Dussel aurait pu intégrer dans sa vision pluriverselle les autres grands drames de l’humanité. Ce n’est pas ce qui s’est passé. Dans un texte de 1996, Dussel faisait une étrange analyse du nazisme et de la shoah. Le nazisme serait un simple corollaire de l’eurocentrisme. La shoah,elle, serait le fruit d’un conflit entre capitalistes : l’assassinat systématique de six millions de Juifs a été effectué “avec la complicité du capitalisme nationaliste de l’Allemagne bourgeoise… qui a vu disparaître un concurrent : le capital juif transnational.”9 Dussel emploie là un incroyable argument antijuif, au point qu’il faut ici rappeler que les masses juives assassinées étaient pour la plupart misérables, vivant dans une pauvreté extrême.10
D’autres aspects sont décevants dans ce texte de Dussel. Il passe sous silence les génocides des Arméniens, des Grecs, des Assyriens, des Congolais, des Namibiens… Il n’évoque jamais les cultures et civilisations préislamiques, comme si l’islam s’était installé dans un vacuum en Europe, en Asie et en Afrique. Et il n’a pas un mot non plus sur la dhimmitude et le jihad ! Pourquoi une telle sélectivité d’indignation de la part de celui qui prétend refonder l’universalisme ? Pire, entraîné par son antieuropéisme radical, Dussel accuse l’Europe d’avoir fait disparaître la “grande civilisation musulmane”11,12,13 d’Andalousie, “région la plus civilisée de la Méditerranée”. Il critique le mépris occidental envers l’islam et le Califat de Cordoue, qui aurait été à l’origine des Lumières. Et Dussel de s’étendre sur cette ‘grande civilisation’, avec moult contradictions et anachronismes14.

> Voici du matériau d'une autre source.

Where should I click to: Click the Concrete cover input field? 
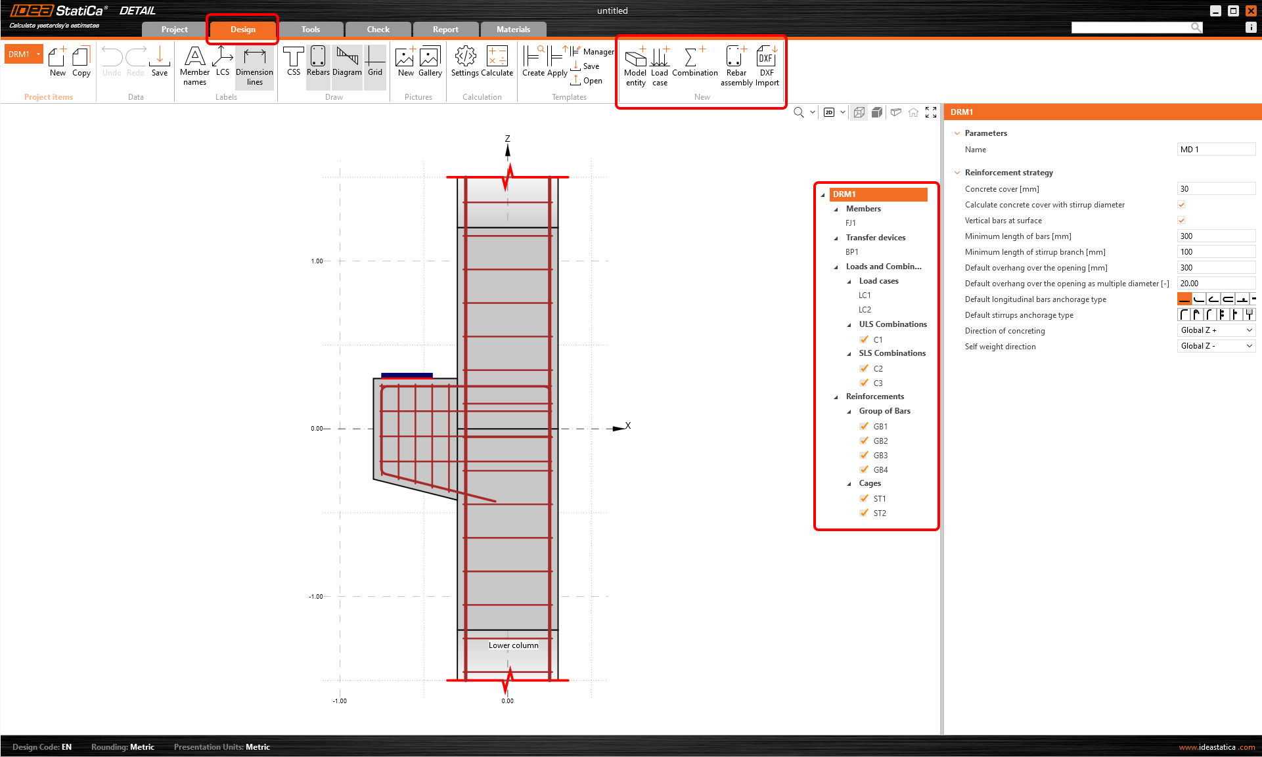pos(1215,189)
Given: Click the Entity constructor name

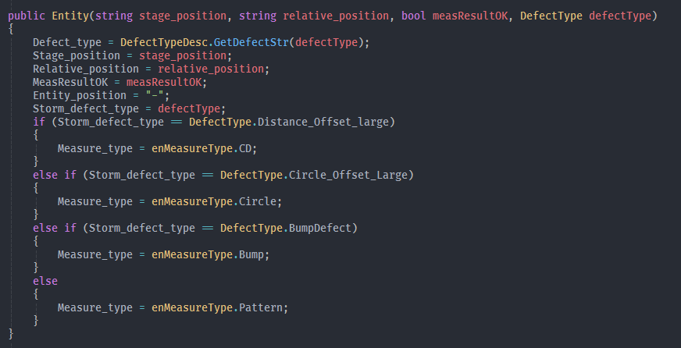Looking at the screenshot, I should [x=70, y=16].
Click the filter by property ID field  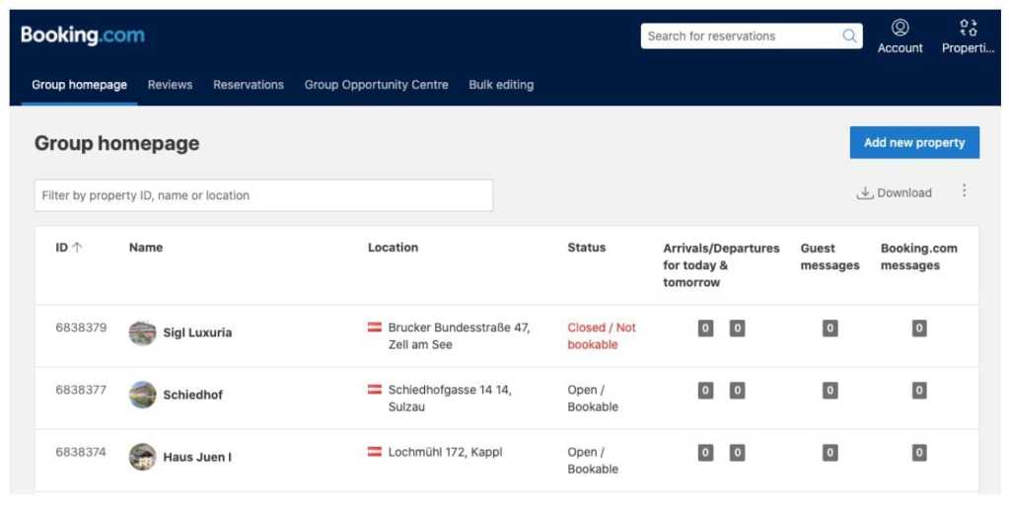pos(263,195)
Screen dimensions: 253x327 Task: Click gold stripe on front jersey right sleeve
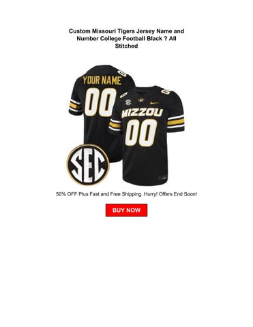pyautogui.click(x=175, y=122)
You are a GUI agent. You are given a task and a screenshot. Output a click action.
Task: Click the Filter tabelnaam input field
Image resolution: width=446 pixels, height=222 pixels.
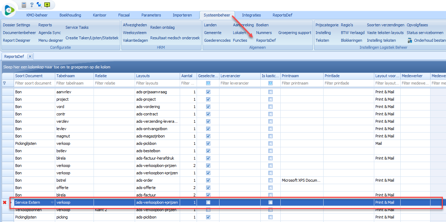pyautogui.click(x=74, y=83)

La réalité était différente : comme tous les États musulmans, l’Andalus se fondait sur la guerre, le jihad et le trafic d’esclaves. En outre, « Les grands philosophes de l’Islam étaient des amateurs et faisaient de la philosophie pendant leurs heures de loisir : Farabi était musicien, Avicenne médecin et vizir, Averroès juge. Avicenne faisait de la philosophie la nuit, entouré de ses disciples. » 15 Pire, ils ont parfois été accusés d’hérésie. En revanche, dans les Universités européennes qui se créaient depuis le XIIe siècle, « la philosophie est devenue une matière universitaire, dont on pouvait vivre. Elle est aussi le fait d’une masse de sans-grade, de profs de philo ».
Dussel va jusqu’à reprendre des narratifs islamistes amalgamant “le racisme de l’Apartheid en Afrique du Sud, les discriminations des Noirs aux États-Unis, des Turcs en Allemagne, des Palestiniens en Israël, des Indiens en Amérique latine en général.”16 ? Il a même participé à des événements avec les Indigènes de la République, qui mêlent revendications politiques et antijudaïsme.17 Grosfoguel, cadet de Dussel, affirme que l’islamophobie a été le moteur de la Reconquista espagnole, puis du développement du capitalisme des Blancs.18 Sans surprise, Grosfoguel, est, lui aussi aux côtés des Indigènes et de Tariq Ramadan,19 qu’il qualifie de “réformateur musulman progressiste”.
En 2022, Illana Weizman publiait son livre Des Blancs comme les autres ? Les Juifs, angle mort de l’antiracisme. Elle plaide courageusement pour une convergence de tous les antiracismes. Mais la bonne question ne serait-elle pas de savoir si les Juifs sont des racisés comme les autres ? Et avec eux, tous les peuples, blancs ou non blancs, opprimés et persécutés par le jihad au nom des lois de la dhimmitude ? Pour d’obscures raisons, Dussel a passé l’éponge sur les systèmes de domination et d’oppression liés au jihad. Lui qui ambitionnait un nouvel universalisme, il n’a pas décollé au-delà d’un régionalisme. Hélas, il influence fortement une génération de personnes bien intentionnées, mais mal informées.
© Alexandre Feigenbaum
Source:
https://decolonialisme.fr/les-juifs-sont-ils-des-racises-comme-les-autres/
Notes
1- L’universalisme des Lumières a inspiré la Déclaration des Droits de l’Homme et du Citoyen de 1789 et la Déclaration Universelle des Droits de l’Homme de 1948.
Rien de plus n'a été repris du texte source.